Supplied data:
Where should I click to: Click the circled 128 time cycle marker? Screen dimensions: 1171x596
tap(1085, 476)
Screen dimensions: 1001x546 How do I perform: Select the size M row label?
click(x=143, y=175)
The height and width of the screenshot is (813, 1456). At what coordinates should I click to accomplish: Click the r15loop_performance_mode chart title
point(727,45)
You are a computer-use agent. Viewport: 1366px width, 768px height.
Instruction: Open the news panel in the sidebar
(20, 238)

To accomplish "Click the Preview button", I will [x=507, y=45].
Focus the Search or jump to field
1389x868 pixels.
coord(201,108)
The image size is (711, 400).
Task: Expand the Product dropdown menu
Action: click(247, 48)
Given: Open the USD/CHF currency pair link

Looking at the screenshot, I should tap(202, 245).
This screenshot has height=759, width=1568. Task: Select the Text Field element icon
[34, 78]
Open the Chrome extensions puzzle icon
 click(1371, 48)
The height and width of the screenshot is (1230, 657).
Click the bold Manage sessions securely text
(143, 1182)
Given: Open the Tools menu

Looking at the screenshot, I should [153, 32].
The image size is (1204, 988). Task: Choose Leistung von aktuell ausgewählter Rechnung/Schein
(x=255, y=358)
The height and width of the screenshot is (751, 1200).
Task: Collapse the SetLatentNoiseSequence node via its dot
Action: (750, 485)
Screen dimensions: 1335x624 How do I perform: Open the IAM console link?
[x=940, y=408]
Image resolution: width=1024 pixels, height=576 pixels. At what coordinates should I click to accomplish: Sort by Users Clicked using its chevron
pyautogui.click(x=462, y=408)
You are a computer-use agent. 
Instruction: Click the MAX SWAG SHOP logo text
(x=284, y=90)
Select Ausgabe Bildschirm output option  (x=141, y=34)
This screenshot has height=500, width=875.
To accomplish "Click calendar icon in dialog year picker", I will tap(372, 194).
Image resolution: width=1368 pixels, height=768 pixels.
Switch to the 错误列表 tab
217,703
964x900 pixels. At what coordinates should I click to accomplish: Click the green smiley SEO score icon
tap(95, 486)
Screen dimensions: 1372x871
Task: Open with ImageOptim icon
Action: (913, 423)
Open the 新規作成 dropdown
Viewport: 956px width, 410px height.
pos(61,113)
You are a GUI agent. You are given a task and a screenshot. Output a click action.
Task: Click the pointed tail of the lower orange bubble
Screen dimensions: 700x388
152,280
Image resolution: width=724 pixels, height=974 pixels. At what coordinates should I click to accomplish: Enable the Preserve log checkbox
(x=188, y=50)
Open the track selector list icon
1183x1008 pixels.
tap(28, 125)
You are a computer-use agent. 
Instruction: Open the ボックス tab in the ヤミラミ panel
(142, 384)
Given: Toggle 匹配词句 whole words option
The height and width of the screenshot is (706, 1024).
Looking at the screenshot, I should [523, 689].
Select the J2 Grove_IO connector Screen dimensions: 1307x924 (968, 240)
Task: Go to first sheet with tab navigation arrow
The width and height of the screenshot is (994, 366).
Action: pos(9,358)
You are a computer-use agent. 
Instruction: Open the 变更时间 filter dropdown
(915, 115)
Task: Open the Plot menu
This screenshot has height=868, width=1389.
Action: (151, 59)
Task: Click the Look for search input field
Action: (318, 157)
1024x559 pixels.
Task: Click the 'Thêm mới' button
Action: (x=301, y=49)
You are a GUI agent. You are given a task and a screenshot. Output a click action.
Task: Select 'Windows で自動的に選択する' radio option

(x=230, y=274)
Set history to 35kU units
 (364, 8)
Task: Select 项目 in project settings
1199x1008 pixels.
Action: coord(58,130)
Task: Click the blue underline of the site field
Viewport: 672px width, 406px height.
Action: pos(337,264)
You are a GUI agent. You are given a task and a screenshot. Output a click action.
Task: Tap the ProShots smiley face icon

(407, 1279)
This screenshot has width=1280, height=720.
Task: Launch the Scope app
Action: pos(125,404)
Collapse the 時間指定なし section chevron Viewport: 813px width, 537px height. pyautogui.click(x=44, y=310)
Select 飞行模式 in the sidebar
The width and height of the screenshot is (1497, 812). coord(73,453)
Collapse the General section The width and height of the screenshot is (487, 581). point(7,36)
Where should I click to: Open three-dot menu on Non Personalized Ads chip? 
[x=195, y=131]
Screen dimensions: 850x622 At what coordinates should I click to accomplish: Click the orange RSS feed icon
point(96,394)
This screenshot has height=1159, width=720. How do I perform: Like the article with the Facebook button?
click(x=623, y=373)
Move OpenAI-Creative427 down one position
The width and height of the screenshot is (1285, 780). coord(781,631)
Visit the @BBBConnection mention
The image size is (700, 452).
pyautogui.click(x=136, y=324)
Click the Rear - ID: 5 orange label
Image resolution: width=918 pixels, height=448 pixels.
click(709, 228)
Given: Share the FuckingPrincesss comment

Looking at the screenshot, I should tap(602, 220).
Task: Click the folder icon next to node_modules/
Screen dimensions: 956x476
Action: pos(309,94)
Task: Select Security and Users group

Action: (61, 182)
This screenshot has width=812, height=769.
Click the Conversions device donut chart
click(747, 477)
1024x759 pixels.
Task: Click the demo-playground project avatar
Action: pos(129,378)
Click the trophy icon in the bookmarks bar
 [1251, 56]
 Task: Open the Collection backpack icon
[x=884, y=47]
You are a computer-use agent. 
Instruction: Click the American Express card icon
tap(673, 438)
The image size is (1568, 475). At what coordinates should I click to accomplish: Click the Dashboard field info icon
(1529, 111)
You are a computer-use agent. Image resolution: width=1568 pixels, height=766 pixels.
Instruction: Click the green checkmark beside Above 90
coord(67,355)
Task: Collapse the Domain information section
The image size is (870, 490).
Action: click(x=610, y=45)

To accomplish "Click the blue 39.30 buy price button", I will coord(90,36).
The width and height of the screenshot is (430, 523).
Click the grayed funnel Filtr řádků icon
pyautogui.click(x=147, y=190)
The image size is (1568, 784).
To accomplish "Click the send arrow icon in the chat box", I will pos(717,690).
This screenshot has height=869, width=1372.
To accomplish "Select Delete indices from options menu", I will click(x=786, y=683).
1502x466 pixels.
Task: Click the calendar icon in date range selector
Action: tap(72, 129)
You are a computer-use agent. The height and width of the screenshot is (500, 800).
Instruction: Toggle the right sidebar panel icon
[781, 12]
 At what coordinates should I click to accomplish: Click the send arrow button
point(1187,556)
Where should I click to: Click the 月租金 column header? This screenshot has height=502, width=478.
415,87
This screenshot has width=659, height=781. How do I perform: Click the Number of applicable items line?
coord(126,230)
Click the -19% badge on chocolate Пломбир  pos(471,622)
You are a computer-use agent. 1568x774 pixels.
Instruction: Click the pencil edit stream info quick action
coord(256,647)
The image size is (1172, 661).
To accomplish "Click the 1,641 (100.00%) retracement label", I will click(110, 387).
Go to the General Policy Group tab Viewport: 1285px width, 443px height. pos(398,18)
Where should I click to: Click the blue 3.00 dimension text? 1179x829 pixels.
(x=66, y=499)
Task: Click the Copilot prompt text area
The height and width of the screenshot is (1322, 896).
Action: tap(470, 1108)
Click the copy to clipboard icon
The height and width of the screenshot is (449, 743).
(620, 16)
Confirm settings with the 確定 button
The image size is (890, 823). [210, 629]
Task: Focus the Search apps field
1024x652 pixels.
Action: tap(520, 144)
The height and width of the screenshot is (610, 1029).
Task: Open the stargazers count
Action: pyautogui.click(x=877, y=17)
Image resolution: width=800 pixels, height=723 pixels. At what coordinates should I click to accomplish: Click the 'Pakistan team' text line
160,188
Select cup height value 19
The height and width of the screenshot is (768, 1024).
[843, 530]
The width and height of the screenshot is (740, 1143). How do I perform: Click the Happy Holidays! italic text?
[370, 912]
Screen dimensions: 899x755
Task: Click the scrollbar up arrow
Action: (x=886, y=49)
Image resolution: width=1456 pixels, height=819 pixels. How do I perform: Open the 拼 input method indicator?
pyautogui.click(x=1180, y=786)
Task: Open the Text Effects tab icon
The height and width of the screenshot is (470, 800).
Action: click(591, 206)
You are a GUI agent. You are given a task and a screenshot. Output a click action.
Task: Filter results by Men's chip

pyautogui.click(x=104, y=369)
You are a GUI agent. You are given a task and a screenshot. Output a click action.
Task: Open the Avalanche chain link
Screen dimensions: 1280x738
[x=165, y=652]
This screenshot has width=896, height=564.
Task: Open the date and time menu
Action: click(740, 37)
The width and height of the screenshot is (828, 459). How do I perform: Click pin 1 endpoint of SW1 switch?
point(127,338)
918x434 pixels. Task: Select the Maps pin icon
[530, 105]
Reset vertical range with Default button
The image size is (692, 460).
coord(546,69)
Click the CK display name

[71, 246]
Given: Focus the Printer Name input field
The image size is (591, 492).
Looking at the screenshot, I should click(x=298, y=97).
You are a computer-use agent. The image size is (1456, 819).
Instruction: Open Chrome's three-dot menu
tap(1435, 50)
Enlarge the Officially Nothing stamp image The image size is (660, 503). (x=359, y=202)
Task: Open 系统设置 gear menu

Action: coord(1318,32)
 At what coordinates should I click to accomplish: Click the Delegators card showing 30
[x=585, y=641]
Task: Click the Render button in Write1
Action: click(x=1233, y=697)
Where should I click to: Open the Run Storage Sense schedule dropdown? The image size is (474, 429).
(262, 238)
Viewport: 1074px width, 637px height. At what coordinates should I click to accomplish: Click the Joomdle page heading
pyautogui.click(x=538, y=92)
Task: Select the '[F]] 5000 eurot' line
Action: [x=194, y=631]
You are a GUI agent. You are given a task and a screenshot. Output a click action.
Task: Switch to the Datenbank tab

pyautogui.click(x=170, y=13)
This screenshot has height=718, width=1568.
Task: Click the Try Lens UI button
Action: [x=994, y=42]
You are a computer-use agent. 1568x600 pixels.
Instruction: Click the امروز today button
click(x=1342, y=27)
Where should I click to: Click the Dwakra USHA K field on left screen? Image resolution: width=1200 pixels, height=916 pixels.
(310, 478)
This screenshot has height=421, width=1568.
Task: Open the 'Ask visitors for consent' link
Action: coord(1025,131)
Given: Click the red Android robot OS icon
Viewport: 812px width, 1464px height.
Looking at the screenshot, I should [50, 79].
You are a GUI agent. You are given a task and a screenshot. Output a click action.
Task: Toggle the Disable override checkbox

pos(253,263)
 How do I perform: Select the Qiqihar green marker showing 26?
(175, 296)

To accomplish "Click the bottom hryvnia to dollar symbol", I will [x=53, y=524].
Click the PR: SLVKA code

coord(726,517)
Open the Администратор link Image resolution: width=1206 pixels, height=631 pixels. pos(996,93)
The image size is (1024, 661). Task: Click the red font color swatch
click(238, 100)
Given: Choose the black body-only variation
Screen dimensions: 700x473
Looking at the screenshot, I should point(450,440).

Task directions: Print the data verbatim, starting with the line containing "918x434 pixels. Task: Select" and ending with the line containing "Action: coord(1318,32)", both lines included.

Task solution:
918x434 pixels. Task: Select the Maps pin icon
[530, 105]
Reset vertical range with Default button
The image size is (692, 460).
coord(546,69)
Click the CK display name

[71, 246]
Given: Focus the Printer Name input field
The image size is (591, 492).
Looking at the screenshot, I should click(x=298, y=97).
You are a computer-use agent. The image size is (1456, 819).
Instruction: Open Chrome's three-dot menu
tap(1435, 50)
Enlarge the Officially Nothing stamp image The image size is (660, 503). (x=359, y=202)
Task: Open 系统设置 gear menu

Action: coord(1318,32)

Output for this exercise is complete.